● DATA SHOWN:
━━━━━━━━

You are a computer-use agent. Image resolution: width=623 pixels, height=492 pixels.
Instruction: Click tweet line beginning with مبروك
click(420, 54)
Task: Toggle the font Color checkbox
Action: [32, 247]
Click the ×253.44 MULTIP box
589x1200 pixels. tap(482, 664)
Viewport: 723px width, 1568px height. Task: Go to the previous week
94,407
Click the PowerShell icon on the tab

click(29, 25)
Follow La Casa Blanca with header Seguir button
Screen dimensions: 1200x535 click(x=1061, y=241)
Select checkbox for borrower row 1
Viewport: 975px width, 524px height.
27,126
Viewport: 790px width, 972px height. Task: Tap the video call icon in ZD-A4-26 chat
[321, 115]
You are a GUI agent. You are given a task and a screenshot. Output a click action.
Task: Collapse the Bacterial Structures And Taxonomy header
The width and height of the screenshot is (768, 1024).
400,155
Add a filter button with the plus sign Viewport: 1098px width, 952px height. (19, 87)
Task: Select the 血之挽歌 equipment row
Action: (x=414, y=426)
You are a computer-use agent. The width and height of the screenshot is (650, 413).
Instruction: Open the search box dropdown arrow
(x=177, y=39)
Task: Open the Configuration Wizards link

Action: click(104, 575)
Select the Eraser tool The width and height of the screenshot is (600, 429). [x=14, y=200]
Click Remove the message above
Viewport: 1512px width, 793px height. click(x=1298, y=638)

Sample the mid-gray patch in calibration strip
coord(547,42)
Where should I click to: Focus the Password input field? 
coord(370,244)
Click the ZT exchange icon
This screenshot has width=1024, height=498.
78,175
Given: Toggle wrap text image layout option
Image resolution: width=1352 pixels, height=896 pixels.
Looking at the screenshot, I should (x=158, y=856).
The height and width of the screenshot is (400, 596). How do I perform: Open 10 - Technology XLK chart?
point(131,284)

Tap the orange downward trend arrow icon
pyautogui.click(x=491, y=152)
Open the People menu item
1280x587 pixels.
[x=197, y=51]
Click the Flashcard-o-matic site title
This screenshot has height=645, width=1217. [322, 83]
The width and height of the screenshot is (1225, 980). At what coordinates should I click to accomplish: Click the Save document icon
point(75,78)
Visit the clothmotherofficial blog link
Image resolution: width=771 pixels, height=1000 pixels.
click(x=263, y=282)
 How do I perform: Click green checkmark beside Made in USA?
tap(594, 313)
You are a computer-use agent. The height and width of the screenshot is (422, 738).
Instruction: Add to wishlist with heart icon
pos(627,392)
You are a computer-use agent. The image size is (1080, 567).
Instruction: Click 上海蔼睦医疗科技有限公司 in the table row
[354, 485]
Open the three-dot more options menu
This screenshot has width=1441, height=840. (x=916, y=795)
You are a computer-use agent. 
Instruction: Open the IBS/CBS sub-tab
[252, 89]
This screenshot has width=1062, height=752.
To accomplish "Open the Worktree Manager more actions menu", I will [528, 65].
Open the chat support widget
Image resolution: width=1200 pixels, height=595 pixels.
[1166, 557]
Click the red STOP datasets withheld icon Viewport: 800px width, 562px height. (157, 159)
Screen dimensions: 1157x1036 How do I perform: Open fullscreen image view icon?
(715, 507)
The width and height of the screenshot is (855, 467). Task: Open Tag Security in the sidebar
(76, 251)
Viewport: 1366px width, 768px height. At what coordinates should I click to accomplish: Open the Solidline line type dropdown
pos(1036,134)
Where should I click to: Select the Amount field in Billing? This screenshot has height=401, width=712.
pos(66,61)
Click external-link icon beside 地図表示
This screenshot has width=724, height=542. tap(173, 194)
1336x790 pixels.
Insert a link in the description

━━━━━━━━

● TASK REQUIREMENTS:
Copy out the entries above again, keeping them exact.

● EXPECTED ANSWER:
You are a computer-use agent. Image resolution: width=623 pixels, height=492 pixels.
Instruction: Click tweet line beginning with مبروك
click(420, 54)
Task: Toggle the font Color checkbox
Action: [32, 247]
Click the ×253.44 MULTIP box
589x1200 pixels. tap(482, 664)
Viewport: 723px width, 1568px height. Task: Go to the previous week
94,407
Click the PowerShell icon on the tab

click(29, 25)
Follow La Casa Blanca with header Seguir button
Screen dimensions: 1200x535 click(x=1061, y=241)
Select checkbox for borrower row 1
Viewport: 975px width, 524px height.
27,126
Viewport: 790px width, 972px height. Task: Tap the video call icon in ZD-A4-26 chat
[321, 115]
You are a GUI agent. You are given a task and a screenshot. Output a click action.
Task: Collapse the Bacterial Structures And Taxonomy header
The width and height of the screenshot is (768, 1024).
400,155
Add a filter button with the plus sign Viewport: 1098px width, 952px height. (19, 87)
Task: Select the 血之挽歌 equipment row
Action: (x=414, y=426)
You are a computer-use agent. The width and height of the screenshot is (650, 413).
Instruction: Open the search box dropdown arrow
(x=177, y=39)
Task: Open the Configuration Wizards link

Action: click(104, 575)
Select the Eraser tool The width and height of the screenshot is (600, 429). [x=14, y=200]
Click Remove the message above
Viewport: 1512px width, 793px height. click(x=1298, y=638)

Sample the mid-gray patch in calibration strip
coord(547,42)
Where should I click to: Focus the Password input field? 
coord(370,244)
Click the ZT exchange icon
This screenshot has width=1024, height=498.
78,175
Given: Toggle wrap text image layout option
Image resolution: width=1352 pixels, height=896 pixels.
Looking at the screenshot, I should (x=158, y=856).
The height and width of the screenshot is (400, 596). How do I perform: Open 10 - Technology XLK chart?
point(131,284)

Tap the orange downward trend arrow icon
pyautogui.click(x=491, y=152)
Open the People menu item
1280x587 pixels.
[x=197, y=51]
Click the Flashcard-o-matic site title
This screenshot has height=645, width=1217. [322, 83]
The width and height of the screenshot is (1225, 980). At what coordinates should I click to accomplish: Click the Save document icon
point(75,78)
Visit the clothmotherofficial blog link
Image resolution: width=771 pixels, height=1000 pixels.
click(x=263, y=282)
 How do I perform: Click green checkmark beside Made in USA?
tap(594, 313)
You are a computer-use agent. The height and width of the screenshot is (422, 738).
Instruction: Add to wishlist with heart icon
pos(627,392)
You are a computer-use agent. The image size is (1080, 567).
Instruction: Click 上海蔼睦医疗科技有限公司 in the table row
[354, 485]
Open the three-dot more options menu
This screenshot has width=1441, height=840. (x=916, y=795)
You are a computer-use agent. 
Instruction: Open the IBS/CBS sub-tab
[252, 89]
This screenshot has width=1062, height=752.
To accomplish "Open the Worktree Manager more actions menu", I will [528, 65].
Open the chat support widget
Image resolution: width=1200 pixels, height=595 pixels.
[1166, 557]
Click the red STOP datasets withheld icon Viewport: 800px width, 562px height. (157, 159)
Screen dimensions: 1157x1036 How do I perform: Open fullscreen image view icon?
(715, 507)
The width and height of the screenshot is (855, 467). Task: Open Tag Security in the sidebar
(76, 251)
Viewport: 1366px width, 768px height. At what coordinates should I click to accomplish: Open the Solidline line type dropdown
pos(1036,134)
Where should I click to: Select the Amount field in Billing? This screenshot has height=401, width=712.
pos(66,61)
Click external-link icon beside 地図表示
This screenshot has width=724, height=542. tap(173, 194)
1336x790 pixels.
Insert a link in the description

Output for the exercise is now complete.